Stated task: Rewrite the entries from the line with "Where should I click to: Click the black" up to and including the line with "click(481, 43)", changing "restart" to "shutdown" and leaving everything else as it is.

Data section:
-- start --
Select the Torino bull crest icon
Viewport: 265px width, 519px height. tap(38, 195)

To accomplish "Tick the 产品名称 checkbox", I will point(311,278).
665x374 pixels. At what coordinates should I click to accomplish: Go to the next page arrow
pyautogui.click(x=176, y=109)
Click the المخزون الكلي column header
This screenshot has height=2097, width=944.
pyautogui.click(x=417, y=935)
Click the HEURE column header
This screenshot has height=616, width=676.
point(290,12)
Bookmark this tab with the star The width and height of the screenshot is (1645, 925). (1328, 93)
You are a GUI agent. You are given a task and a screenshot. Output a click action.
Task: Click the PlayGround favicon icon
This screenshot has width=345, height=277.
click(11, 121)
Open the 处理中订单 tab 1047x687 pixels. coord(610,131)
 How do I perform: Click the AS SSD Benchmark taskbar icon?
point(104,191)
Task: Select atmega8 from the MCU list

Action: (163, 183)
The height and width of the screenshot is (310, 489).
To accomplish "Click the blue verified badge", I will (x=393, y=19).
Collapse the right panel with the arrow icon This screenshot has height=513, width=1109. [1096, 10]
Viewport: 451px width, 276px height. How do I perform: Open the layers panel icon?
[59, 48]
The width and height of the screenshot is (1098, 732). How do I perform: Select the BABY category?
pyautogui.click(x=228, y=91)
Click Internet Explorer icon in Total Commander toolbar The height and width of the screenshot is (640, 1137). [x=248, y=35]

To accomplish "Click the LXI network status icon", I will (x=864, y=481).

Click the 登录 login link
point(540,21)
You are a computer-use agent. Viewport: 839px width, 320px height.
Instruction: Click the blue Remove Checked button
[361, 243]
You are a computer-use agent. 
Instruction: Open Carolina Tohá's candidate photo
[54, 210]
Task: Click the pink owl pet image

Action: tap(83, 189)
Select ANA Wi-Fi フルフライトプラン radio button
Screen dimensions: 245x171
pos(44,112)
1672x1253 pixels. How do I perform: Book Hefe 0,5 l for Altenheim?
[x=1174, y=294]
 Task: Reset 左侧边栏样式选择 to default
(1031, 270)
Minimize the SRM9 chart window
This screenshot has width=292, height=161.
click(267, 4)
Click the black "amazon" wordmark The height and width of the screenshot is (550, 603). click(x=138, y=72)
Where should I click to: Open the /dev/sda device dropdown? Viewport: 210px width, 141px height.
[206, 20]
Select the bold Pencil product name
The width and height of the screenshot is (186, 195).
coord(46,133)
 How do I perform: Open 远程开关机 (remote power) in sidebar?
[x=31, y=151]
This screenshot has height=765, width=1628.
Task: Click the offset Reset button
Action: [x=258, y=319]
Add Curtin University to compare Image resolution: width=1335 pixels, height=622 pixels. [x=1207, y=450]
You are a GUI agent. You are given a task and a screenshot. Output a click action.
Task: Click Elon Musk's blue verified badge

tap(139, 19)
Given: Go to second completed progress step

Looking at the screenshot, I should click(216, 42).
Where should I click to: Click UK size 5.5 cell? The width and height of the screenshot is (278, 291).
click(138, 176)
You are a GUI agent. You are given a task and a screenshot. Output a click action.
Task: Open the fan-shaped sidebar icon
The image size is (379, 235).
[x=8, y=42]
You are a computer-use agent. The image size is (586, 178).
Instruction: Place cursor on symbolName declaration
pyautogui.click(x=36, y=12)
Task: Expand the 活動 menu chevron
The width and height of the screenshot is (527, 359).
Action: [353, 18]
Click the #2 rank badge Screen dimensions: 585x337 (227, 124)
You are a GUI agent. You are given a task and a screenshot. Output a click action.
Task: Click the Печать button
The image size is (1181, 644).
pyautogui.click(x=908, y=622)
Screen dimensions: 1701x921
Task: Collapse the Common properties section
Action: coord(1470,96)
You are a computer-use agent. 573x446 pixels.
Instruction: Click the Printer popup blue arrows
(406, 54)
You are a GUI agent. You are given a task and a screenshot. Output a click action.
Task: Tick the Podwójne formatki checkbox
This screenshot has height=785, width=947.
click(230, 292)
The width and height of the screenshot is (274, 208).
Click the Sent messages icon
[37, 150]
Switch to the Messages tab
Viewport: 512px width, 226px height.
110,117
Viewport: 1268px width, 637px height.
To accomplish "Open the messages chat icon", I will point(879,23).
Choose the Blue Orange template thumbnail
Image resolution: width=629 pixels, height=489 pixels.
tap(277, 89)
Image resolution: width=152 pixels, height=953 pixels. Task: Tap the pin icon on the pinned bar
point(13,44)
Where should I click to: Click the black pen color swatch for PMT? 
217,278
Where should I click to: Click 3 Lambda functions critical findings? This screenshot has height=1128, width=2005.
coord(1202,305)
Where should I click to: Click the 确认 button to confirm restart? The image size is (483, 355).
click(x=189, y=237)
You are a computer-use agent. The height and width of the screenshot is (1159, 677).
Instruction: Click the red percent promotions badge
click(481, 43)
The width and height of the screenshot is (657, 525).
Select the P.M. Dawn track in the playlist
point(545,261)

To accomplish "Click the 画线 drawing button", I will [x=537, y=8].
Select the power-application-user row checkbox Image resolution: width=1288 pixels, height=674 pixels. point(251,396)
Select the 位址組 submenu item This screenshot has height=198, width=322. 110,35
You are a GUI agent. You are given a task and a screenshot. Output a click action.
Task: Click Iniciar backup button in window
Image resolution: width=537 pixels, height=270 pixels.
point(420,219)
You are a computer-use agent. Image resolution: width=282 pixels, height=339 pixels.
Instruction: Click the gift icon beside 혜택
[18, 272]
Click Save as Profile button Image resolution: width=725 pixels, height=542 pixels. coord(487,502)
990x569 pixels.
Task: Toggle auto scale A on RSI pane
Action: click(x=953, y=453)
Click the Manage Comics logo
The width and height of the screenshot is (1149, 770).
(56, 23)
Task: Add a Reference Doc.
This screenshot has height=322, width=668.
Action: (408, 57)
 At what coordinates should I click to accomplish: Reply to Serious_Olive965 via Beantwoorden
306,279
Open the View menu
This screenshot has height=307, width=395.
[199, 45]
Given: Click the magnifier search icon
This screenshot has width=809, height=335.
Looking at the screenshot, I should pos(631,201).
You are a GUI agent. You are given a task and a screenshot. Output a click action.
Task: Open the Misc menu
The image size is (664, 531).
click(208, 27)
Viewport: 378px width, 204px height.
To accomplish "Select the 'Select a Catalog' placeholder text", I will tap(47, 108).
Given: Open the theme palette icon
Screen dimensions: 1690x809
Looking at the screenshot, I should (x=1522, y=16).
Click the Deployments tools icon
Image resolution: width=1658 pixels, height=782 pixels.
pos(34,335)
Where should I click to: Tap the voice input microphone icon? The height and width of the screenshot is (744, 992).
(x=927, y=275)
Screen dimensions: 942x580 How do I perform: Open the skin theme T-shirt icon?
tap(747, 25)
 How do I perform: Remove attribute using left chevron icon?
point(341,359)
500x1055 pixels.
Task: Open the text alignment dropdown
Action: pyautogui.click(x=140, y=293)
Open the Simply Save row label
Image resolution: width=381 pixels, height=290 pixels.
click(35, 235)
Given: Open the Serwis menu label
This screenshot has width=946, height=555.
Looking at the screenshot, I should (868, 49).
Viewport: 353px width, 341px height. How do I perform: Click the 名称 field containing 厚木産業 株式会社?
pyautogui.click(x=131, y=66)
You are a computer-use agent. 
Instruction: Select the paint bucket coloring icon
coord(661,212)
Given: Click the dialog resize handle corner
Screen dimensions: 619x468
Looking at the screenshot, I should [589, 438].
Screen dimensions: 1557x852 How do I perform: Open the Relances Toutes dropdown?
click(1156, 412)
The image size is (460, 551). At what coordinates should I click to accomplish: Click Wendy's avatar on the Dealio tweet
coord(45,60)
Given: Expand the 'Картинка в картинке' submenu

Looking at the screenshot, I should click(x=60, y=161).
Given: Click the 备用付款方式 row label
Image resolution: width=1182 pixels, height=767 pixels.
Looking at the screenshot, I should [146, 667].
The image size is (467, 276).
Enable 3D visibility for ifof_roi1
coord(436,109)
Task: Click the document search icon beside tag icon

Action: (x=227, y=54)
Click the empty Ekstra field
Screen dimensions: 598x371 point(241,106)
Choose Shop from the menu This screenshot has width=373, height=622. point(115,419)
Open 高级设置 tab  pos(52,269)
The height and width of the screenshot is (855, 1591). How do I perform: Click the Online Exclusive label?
-- end --
Response below:
Where should I click to: Click the black pen color swatch for PMT? 
217,278
Where should I click to: Click 3 Lambda functions critical findings? This screenshot has height=1128, width=2005.
coord(1202,305)
Where should I click to: Click the 确认 button to confirm shutdown? The image size is (483, 355).
click(x=189, y=237)
You are a computer-use agent. The height and width of the screenshot is (1159, 677).
Instruction: Click the red percent promotions badge
click(481, 43)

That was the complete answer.